London: The men from National Security Bureau were careful to blindfold Hisham Al Omeisy before they beat him with metal chains in the dungeon basement.

Every few days they would drag him from his prison cell to hang by his handcuffed wrists from the ceiling.

“I didn’t see the faces of the men who were torturing me, but I recognised their voices. I will never forget their voices,” the Yemeni political activist told The Sunday Telegraph.

Al Omeisy spent months in the captivity of Iranian-backed Al Houthis.

Political activists like Al Omeisy have been targeted for detention and torture along with the small Baha’i religious minority, who are loathed by Al Houthis’ Iranian allies.

According to human rights groups, Al Houthi agents run extortion rackets where they arrest people and demand money from their families for their release. Amid widespread famine in Yemen, many of the families cannot afford to buy food, let alone pay large ransoms.

When Al Omeisy, 39, stepped up his focus on Al Houthis’ corruption and brutality, they turned on him. On August 14 last year, he received a call saying his brother had been in a car accident. When Al Omeisy arrived on the scene in Sana’a, a convoy of armed Al Houthis were waiting to arrest him.

His captors held him for five months in an underground cell and accused him of being a spy for the US and a secret supporter of the Saudi-led coalition. He was brought out from the tiny cell only for beatings and interrogations. “It felt like they were burying us alive,” he said. “You would scream and scream and no one would hear. You start talking to yourself and going crazy.”

Al Omeisy was released in January amid widespread international pressure. Al Houthis tried to place him under house arrest but he escaped the capital by car, hiding under a rug at the feet of his wife and two young sons.

The family spent a harrowing day passing through Al Houthi checkpoints to get from Sana’a to Aden, Yemen’s second city, and then fleeing to Cairo. Many others have not been as lucky. Akram Ayyash, a Baha’i community leader, was in the cell next to Al Omeisy and is believed to still be in Al Houthi captivity. Al Houthis have arrested dozens of Baha’i since 2016 and this month brought espionage charges against 24 Baha’i, including eight women and a teenage girl. The group could face execution if convicted.

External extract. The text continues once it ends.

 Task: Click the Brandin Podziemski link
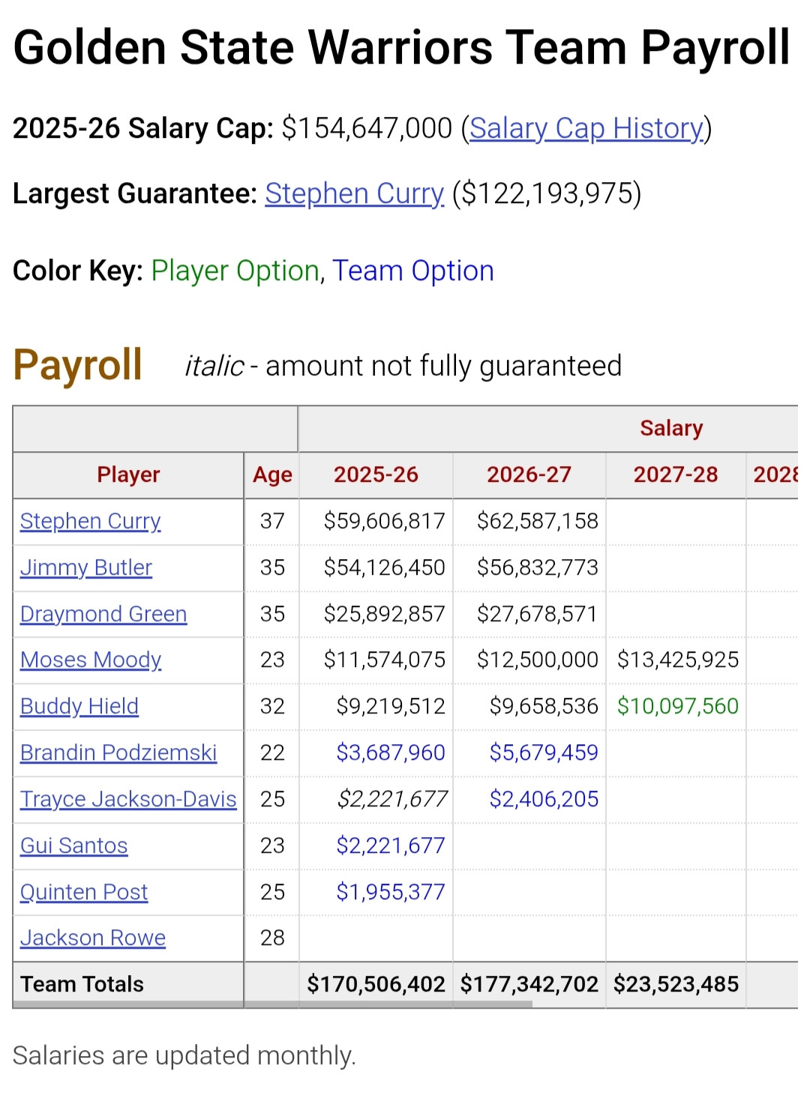(x=118, y=752)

The Baha’i faith is a small monotheistic religion which began in Iran in the 1800s. Iran’s theocratic government has persecuted the Baha’i intensely and advocates believe that Al Houthis’ own crackdown is being carried out at the urging of Iran.

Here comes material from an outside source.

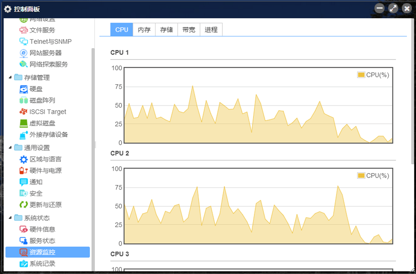Switch to the 带宽 tab

click(189, 30)
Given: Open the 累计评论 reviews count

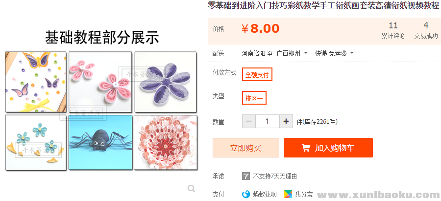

“We know for sure that the Iranian government is instigating the persecution in Al Houthi-controlled areas,” said Padideh Sabeti, a spokesman for the UK Baha’i Community.

Human Rights Watch this week released a report detailing a widespread pattern of Al Houthi forces taking hostages and using their prisoners to “extort money from relatives or to exchange them for people held by opposing forces”.

Al Omeisy is from a well-connected family and Al Houthis tried to get $1 million (Dh3.67 million) for his release. But the militia have been prepared to squeeze more modest sums out of poorer families. One doctor was held and tortured for 15 months before his family was able to pay around Dh43,000.

Sana’a’s economy has collapsed after more than three years of fighting and few families have any savings to pay ransoms.

“The people being extorted are often on the brink of starvation if not starving already,” said Kristine Beckerle, Yemen researcher for Human Rights Watch.